*** Opening of Data shown ***
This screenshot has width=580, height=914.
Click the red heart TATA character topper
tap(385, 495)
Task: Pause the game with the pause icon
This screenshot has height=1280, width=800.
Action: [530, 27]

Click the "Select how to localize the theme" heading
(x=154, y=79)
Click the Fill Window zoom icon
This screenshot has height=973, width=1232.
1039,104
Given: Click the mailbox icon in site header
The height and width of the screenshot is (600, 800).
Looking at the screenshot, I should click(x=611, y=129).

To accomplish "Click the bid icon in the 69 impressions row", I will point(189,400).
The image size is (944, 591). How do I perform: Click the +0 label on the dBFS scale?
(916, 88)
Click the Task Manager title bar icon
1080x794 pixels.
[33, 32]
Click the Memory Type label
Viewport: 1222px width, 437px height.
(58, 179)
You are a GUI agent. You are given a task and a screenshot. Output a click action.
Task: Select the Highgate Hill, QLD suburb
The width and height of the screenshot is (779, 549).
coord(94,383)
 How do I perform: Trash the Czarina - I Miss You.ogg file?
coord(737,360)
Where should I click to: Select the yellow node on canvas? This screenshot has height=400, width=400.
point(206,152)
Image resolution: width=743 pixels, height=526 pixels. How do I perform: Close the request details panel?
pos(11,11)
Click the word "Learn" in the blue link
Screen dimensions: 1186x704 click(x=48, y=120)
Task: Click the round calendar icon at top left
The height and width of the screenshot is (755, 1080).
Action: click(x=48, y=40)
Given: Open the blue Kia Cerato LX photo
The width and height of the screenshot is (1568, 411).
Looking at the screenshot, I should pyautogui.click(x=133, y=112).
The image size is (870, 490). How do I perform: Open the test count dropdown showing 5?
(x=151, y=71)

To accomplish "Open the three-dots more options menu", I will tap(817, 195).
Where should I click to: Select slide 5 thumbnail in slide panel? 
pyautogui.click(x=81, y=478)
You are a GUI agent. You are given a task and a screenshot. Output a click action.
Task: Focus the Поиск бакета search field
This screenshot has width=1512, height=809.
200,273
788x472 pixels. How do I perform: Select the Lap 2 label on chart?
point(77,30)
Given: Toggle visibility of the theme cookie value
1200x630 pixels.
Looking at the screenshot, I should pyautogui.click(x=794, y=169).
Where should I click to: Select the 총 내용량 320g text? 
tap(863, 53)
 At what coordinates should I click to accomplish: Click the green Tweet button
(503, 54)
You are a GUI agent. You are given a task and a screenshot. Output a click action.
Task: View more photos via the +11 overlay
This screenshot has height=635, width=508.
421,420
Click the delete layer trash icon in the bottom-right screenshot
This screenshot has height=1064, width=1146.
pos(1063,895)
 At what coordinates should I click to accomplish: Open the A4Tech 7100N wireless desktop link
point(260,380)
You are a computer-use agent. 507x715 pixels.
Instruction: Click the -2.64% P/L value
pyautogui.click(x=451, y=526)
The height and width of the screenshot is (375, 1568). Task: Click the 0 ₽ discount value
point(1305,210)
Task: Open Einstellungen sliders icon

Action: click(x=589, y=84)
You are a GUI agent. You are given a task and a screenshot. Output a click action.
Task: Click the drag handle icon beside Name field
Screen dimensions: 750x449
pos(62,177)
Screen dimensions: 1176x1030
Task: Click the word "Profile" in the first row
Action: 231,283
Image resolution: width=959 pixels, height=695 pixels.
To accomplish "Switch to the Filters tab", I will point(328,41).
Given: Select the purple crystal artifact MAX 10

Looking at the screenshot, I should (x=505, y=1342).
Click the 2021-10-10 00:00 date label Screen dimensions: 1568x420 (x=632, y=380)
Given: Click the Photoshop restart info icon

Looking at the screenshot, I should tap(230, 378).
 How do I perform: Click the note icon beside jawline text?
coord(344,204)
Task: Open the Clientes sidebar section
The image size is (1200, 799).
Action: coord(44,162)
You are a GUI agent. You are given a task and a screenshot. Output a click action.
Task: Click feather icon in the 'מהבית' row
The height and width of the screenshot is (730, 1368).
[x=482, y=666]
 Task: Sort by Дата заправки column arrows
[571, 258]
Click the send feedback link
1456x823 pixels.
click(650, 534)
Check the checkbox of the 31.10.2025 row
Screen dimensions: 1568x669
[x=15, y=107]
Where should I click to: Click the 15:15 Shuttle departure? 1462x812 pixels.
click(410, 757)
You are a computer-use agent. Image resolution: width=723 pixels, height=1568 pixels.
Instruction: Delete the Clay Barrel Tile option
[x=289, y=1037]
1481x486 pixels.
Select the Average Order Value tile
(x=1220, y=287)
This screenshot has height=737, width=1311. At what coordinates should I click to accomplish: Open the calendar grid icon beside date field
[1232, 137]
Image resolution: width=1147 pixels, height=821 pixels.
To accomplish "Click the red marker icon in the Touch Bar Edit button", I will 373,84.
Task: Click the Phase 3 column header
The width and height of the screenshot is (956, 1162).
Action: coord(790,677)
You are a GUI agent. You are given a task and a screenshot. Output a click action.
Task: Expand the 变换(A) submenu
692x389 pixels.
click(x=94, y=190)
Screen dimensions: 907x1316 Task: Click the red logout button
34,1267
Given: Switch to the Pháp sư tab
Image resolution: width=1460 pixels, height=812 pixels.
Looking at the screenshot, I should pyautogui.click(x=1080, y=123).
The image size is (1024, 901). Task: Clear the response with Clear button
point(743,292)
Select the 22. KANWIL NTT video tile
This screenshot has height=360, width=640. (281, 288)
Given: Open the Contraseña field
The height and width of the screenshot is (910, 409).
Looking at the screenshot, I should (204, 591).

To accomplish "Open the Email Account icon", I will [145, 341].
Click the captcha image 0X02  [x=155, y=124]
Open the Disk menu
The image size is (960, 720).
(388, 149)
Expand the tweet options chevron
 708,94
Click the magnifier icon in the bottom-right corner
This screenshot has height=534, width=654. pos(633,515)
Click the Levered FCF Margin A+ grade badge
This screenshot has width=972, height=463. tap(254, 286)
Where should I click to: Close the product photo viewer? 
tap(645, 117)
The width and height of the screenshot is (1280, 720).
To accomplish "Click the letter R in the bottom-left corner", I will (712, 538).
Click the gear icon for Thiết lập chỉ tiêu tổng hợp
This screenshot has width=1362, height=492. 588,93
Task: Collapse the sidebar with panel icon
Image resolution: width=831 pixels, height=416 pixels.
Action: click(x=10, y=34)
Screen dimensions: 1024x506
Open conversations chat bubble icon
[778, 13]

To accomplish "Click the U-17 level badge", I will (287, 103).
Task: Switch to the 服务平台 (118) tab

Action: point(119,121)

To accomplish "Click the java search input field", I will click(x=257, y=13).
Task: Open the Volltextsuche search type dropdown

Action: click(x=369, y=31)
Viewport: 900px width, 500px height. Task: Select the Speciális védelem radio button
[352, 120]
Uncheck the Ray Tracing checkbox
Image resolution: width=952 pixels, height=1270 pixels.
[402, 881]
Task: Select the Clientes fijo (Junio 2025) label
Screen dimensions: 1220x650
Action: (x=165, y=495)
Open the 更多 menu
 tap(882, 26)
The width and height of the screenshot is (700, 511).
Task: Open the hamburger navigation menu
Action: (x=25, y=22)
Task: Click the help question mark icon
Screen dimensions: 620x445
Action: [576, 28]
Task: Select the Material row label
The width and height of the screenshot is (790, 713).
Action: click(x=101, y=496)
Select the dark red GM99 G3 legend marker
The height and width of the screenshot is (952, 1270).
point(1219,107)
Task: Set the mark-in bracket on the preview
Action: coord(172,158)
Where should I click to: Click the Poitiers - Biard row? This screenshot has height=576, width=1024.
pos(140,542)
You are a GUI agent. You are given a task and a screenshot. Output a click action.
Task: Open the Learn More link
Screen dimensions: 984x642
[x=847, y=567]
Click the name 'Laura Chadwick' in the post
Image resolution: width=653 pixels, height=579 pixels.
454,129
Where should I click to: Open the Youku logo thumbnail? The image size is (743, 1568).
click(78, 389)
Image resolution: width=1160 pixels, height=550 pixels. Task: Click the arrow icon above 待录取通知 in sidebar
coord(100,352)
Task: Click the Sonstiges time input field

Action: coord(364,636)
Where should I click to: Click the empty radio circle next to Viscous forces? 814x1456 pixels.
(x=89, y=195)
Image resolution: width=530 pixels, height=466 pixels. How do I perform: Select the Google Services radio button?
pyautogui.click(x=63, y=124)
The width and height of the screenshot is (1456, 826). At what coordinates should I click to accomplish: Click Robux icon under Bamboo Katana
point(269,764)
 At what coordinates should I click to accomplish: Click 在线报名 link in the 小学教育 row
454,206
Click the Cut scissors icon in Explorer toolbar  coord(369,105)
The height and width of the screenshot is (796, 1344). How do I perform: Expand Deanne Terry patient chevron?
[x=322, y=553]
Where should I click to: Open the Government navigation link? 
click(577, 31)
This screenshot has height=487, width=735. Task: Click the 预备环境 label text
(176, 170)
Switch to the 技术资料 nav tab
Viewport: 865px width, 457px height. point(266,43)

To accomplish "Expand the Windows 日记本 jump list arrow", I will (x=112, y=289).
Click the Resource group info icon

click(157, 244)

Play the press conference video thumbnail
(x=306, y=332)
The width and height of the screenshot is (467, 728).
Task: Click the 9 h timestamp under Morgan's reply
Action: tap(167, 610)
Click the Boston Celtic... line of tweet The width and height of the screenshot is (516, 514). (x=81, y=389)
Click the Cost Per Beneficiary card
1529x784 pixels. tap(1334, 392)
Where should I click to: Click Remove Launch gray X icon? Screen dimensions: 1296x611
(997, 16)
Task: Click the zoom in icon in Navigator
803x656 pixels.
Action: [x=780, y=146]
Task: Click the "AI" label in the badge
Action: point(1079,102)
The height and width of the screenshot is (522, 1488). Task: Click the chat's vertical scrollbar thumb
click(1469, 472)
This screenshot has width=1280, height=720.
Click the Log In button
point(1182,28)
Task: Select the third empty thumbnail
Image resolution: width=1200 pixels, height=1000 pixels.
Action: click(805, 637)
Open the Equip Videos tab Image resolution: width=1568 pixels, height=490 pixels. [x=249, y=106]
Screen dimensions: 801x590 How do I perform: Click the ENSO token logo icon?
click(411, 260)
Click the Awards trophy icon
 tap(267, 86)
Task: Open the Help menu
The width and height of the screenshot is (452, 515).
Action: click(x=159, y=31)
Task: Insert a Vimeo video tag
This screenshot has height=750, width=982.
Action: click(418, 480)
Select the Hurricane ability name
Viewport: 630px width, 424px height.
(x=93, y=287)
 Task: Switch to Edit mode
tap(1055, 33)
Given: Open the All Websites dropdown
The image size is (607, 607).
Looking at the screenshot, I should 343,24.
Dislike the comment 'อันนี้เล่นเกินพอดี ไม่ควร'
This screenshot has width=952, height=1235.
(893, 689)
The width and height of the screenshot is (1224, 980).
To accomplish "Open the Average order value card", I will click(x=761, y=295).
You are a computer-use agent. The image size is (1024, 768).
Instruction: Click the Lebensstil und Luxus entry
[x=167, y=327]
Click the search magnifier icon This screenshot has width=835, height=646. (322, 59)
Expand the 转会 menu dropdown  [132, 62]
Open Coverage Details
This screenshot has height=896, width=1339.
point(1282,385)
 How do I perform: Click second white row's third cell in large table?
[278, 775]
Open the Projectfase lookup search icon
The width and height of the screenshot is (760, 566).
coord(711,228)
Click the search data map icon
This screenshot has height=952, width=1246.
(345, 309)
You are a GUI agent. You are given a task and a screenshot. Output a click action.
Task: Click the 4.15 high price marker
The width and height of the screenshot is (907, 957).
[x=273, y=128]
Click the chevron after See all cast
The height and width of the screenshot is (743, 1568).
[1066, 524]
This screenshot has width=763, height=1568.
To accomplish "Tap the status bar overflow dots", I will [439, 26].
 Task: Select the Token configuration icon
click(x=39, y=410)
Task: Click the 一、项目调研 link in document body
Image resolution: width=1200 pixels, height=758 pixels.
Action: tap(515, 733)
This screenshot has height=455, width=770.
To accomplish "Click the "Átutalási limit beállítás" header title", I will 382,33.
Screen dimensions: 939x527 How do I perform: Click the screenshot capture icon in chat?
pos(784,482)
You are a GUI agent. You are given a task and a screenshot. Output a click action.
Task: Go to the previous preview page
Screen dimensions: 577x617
*** Close of Data shown ***
**What you are asked to do:** Quote only the stretch of lines that starts the data above and ends with the line containing "Task: Select the Highgate Hill, QLD suburb", both included.

**Response to the exercise:**
This screenshot has width=580, height=914.
Click the red heart TATA character topper
tap(385, 495)
Task: Pause the game with the pause icon
This screenshot has height=1280, width=800.
Action: [530, 27]

Click the "Select how to localize the theme" heading
(x=154, y=79)
Click the Fill Window zoom icon
This screenshot has height=973, width=1232.
1039,104
Given: Click the mailbox icon in site header
The height and width of the screenshot is (600, 800).
Looking at the screenshot, I should click(x=611, y=129).

To accomplish "Click the bid icon in the 69 impressions row", I will point(189,400).
The image size is (944, 591). How do I perform: Click the +0 label on the dBFS scale?
(916, 88)
Click the Task Manager title bar icon
1080x794 pixels.
[33, 32]
Click the Memory Type label
Viewport: 1222px width, 437px height.
(58, 179)
You are a GUI agent. You are given a task and a screenshot. Output a click action.
Task: Select the Highgate Hill, QLD suburb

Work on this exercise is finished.